Banking Commerce and Insurance

Bill would require insurance coverage for certain pediatric disorders

The Banking, Commerce and Insurance Committee heard testimony Feb. 17 on a bill that would require Nebraska insurers to cover treatments for two related pediatric autoimmune disorders.

Sen. George Dungan
Sen. George Dungan

LB762, sponsored by Lincoln Sen. George Dungan, would require coverage for an array of treatments for pediatric acute-onset neuropsychiatric syndrome (PANS) and pediatric autoimmune neuropsychiatric disorder associated with streptococcal infections (PANDAS).

Dungan said the related disorders, commonly known as PANS/PANDAS, impact a child’s autoimmune system and are characterized by the sudden onset of a number of troubling behavioral issues such as obsessions and compulsions, extreme anxiety, behavioral aggression, mood disorders, urinary symptoms and sleep disorders.

While PANS/PANDAS is a recognized clinical diagnosis, Dungan said, the disorders are rare enough to remain misunderstood by many in the health care and insurance fields.

Dungan said LB762 is important because the last resort when all other treatments have failed is intravenous immunoglobulin, or IVIG, which costs roughly $15,000 a month. The treatment can be needed for up to eight months, he said, at a cost that could bankrupt a family if not covered by insurance.

“With early and appropriate treatment, many children can experience significant improvement or even remission,” Dungan said. “However, if left untreated, the inflammation can persist, causing long-term neurological and psychiatric issues.”

The bill also would require an annual report to the state Department of Insurance that includes the number of times the insurance policy denied coverage for treatment of PANS/PANDAS and which specific treatment was denied.

Phil Boucher, a Lincoln pediatrician, testified in support of the proposal. He said he has treated many children dealing with PANS/PANDAS, which typically starts with an attempt to reduce inflammation through a variety of means, including steroids.

Boucher said approximately 10% of children with the disorders need intravenous immunoglobulin to recover, however, and insurance coverage of IVIG is inconsistent. IVIG is FDA approved, he said, and several randomized trials have shown it to be effective in decreasing or alleviating PANS/PANDAS symptoms.

“It’s certainly safe and effective,” Boucher said. “It’s not the first line [of treatment] but for children who need it, it is life changing and life altering in the trajectory of their disease course.”

Nearly a dozen parents of children with PANS/PANDAS and young people diagnosed with the disorders also testified in support of LB762.

Elizabeth Fandl said her daughter’s life has been “profoundly” impacted by a delayed PANS diagnosis. IVIG has improved her condition, she said, but the family has had to “fight every six months” for coverage of the procedure by their insurance company, even with detailed documentation from her daughter’s medical team.

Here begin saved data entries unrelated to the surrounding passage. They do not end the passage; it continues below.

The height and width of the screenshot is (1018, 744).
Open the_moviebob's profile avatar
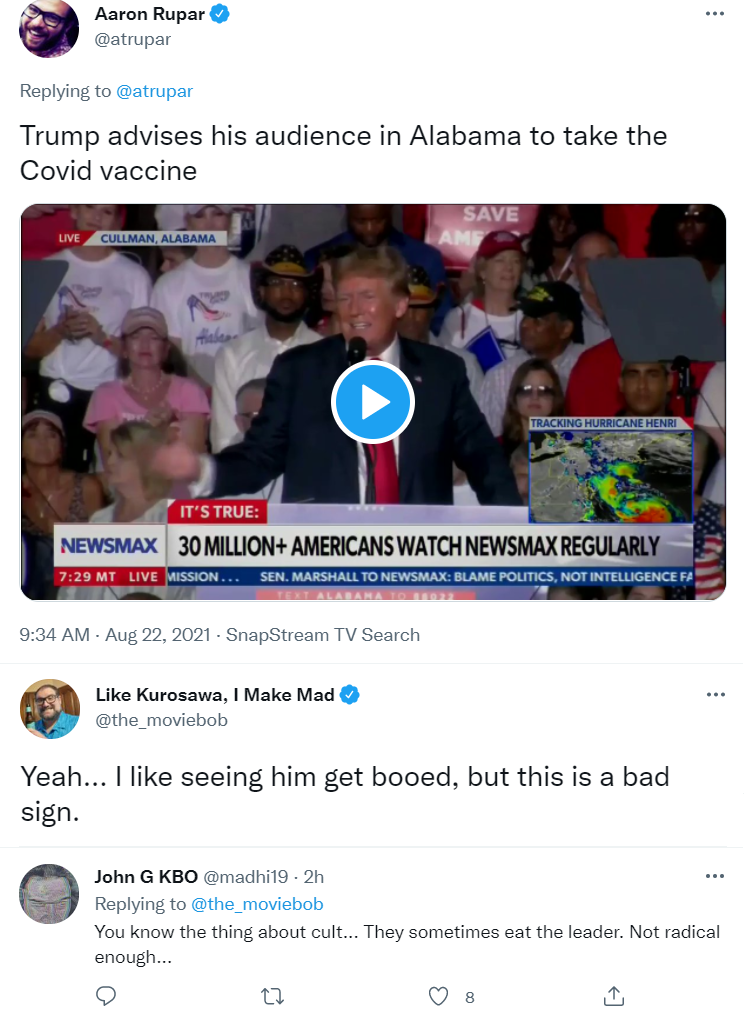(50, 709)
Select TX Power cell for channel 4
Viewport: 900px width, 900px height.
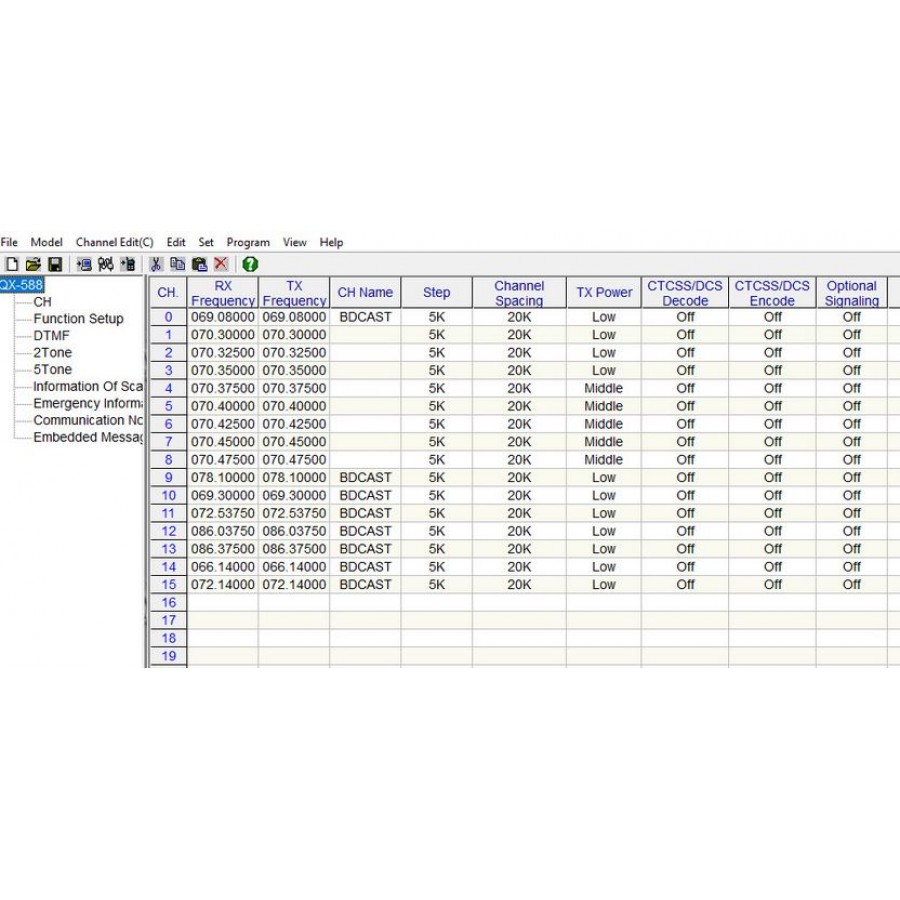604,388
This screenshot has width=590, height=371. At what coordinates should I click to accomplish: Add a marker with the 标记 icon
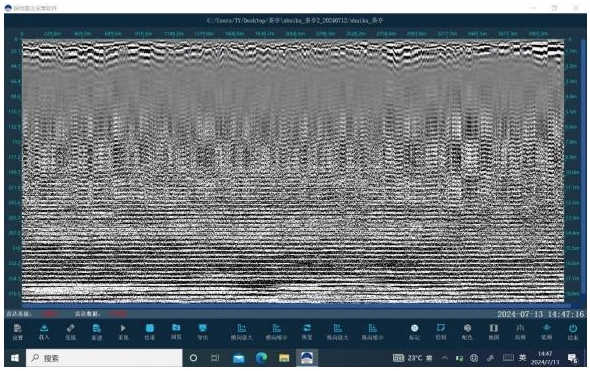(x=414, y=332)
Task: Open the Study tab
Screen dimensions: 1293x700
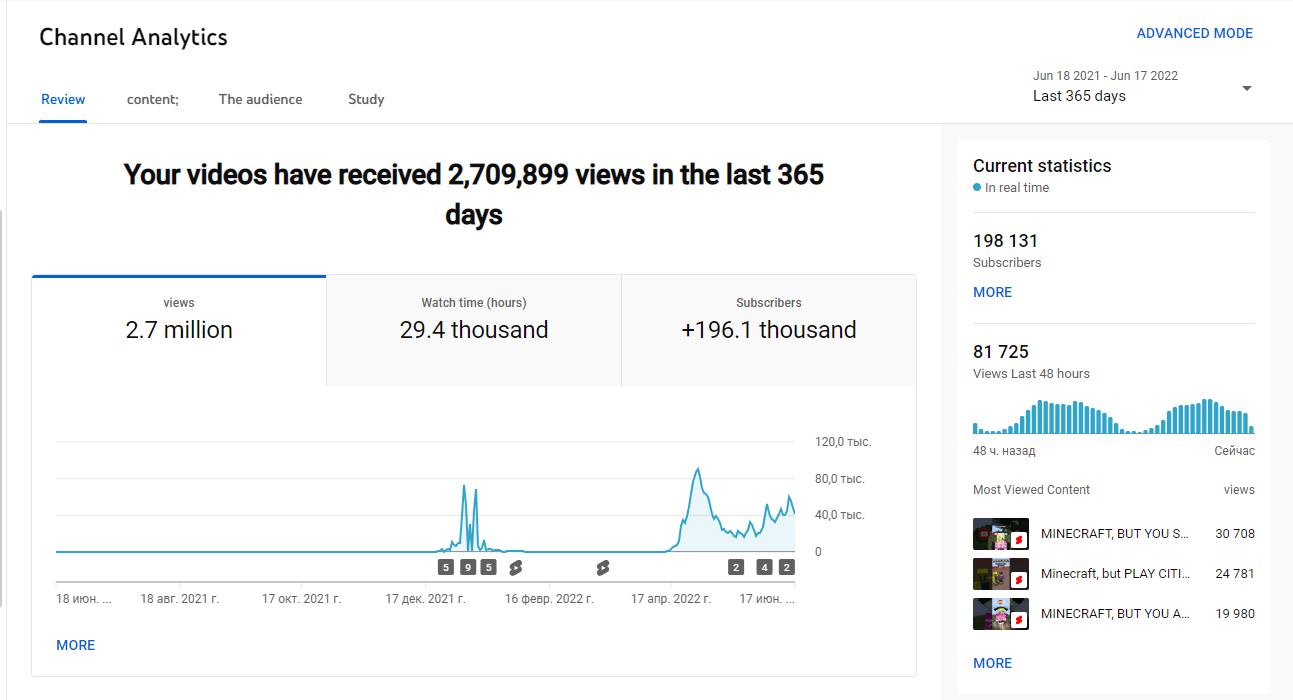Action: point(366,100)
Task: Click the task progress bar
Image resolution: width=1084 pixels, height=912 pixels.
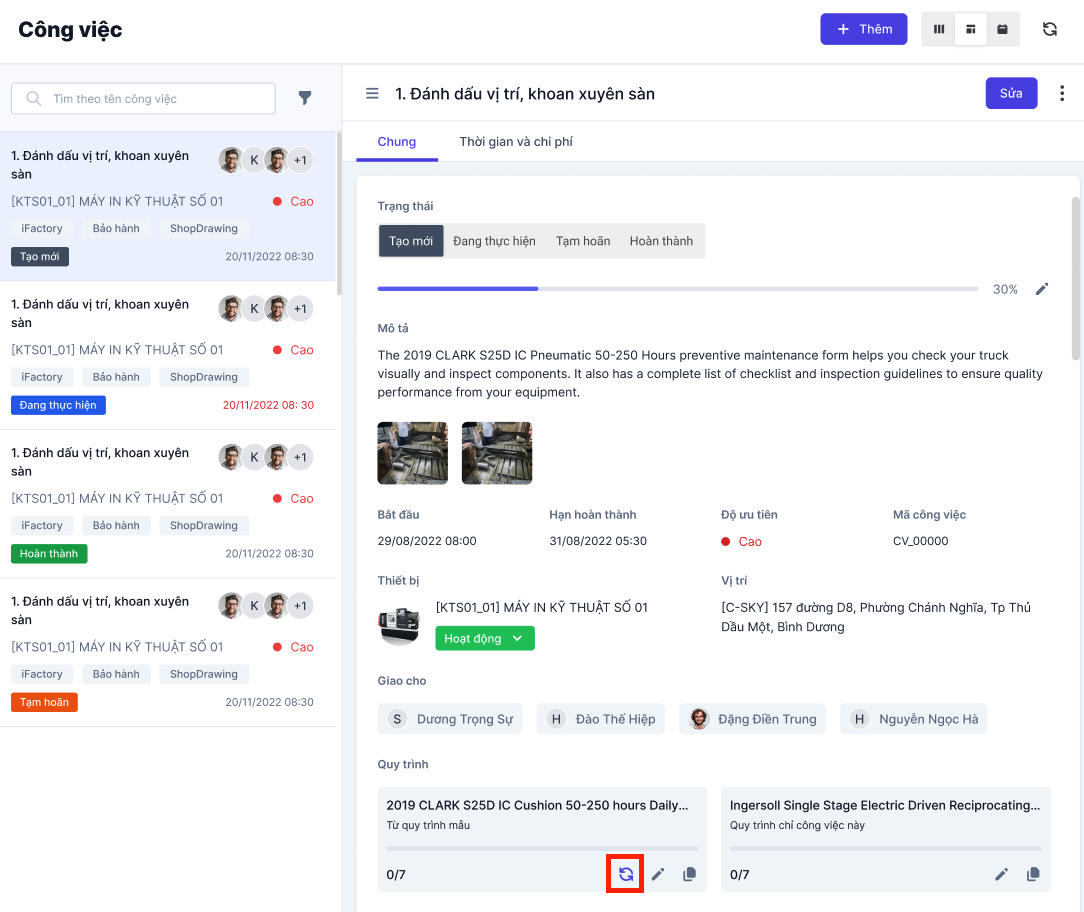Action: click(x=677, y=289)
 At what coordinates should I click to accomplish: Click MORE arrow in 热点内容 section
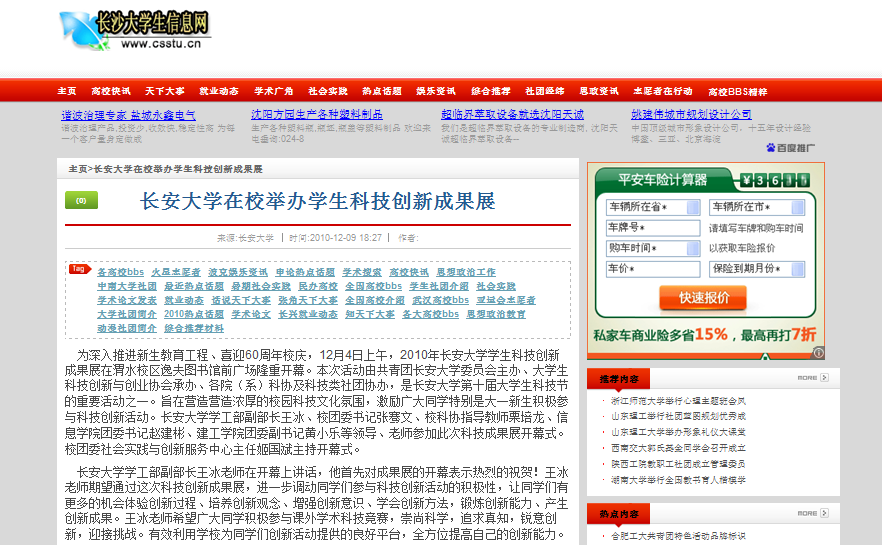coord(812,513)
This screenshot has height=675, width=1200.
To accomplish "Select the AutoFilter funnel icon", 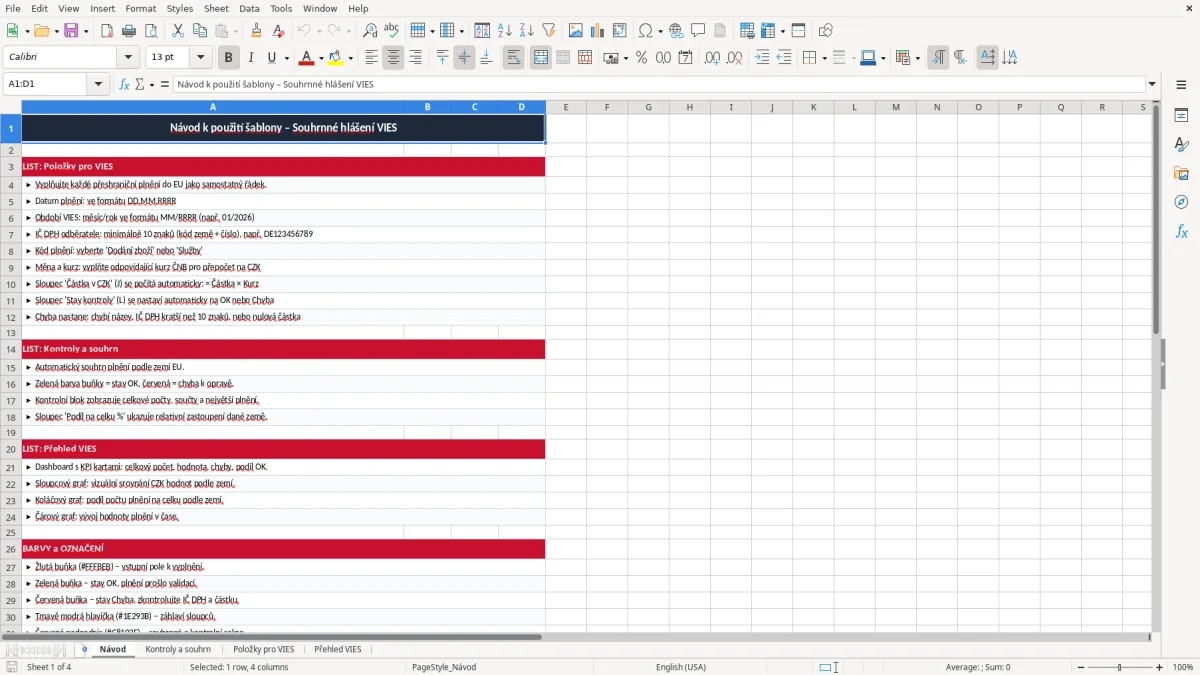I will (x=548, y=31).
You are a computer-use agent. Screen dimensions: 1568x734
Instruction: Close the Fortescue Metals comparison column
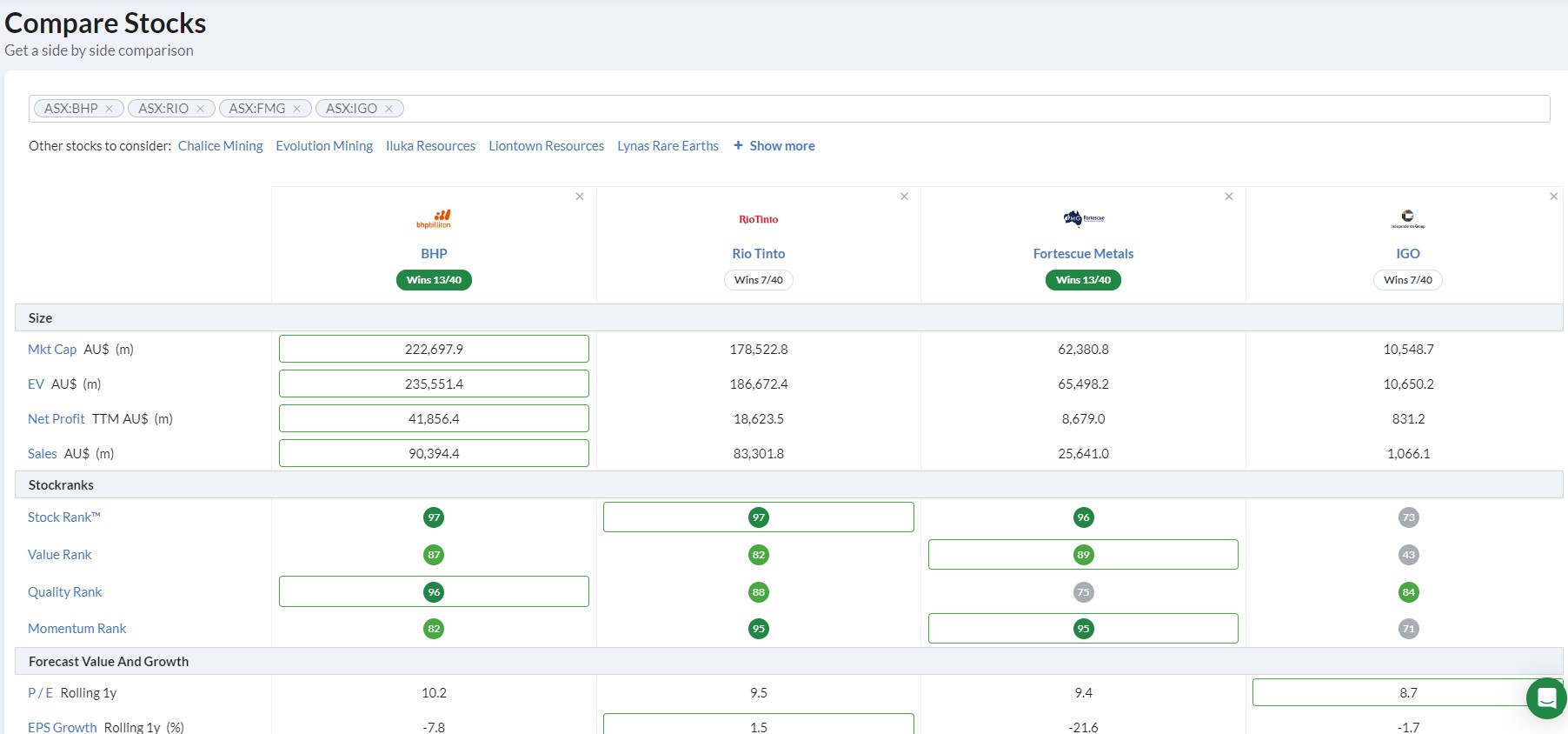click(1229, 197)
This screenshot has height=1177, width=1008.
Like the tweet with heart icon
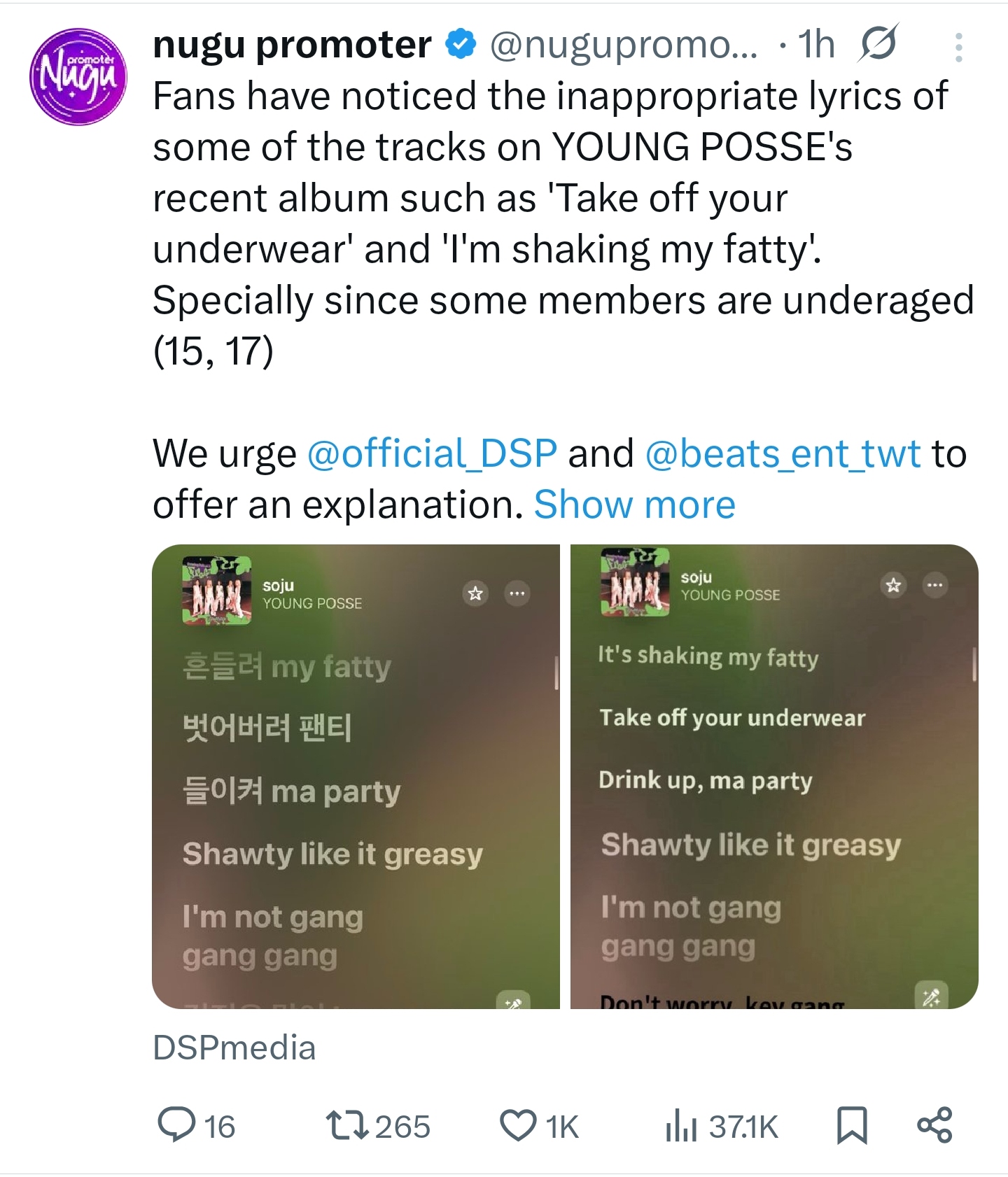[518, 1125]
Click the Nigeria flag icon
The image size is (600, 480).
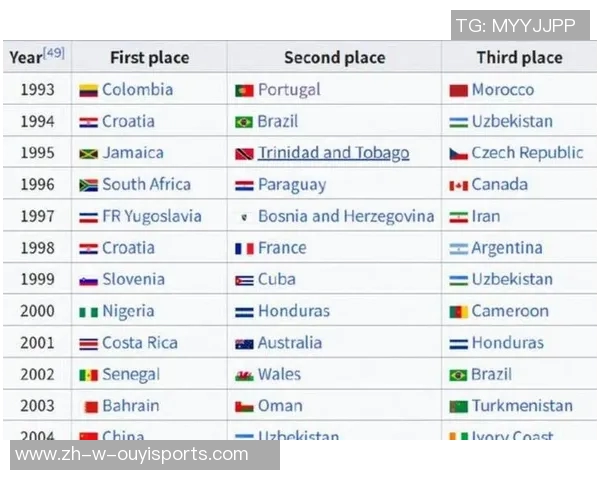[x=88, y=312]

“We urgently need improved awareness, access and insurance coverage for evidence-based PANS care,” Fandl said. “You have the power to stop [the] suffering for these children, like 20 other states have.”

Also speaking in favor was Grace Troupe, who said she has two daughters with PANS/PANDAS, ages 8 and 10. One child was approved for IVIG and one was denied, she said, adding that treatment decisions often depend on whether the provider reviewing a case is familiar with the disorders or not.

No middle-class family can afford to pay $15,000 out-of-pocket monthly for IVIG, Troupe said, and delayed treatment can lead to long-term disabilities and the care needs that accompany them.

“Please don’t make us wait another year,” she said. “A year is everything to us.”

Jeremiah Blake testified in opposition to LB762 on behalf of Blue Cross Blue Shield of Nebraska. He said the company recognizes PANS/PANDAS as a valid diagnosis and covers many of the treatments referenced in the bill when medically necessary.

They do not cover IVIG for PANS/PANDAS, however, because research does not support its wide use as a treatment for the disorders, Blake said. In addition, he said, premiums are based on costs and all Nebraska families currently are facing a health care affordability crisis.

“[Our] opposition to LB762 is grounded in the principle that plan design should be driven by clinical evidence while being mindful of how these decisions affect the cost of insurance,” Blake said.

The committee took no immediate action on LB762.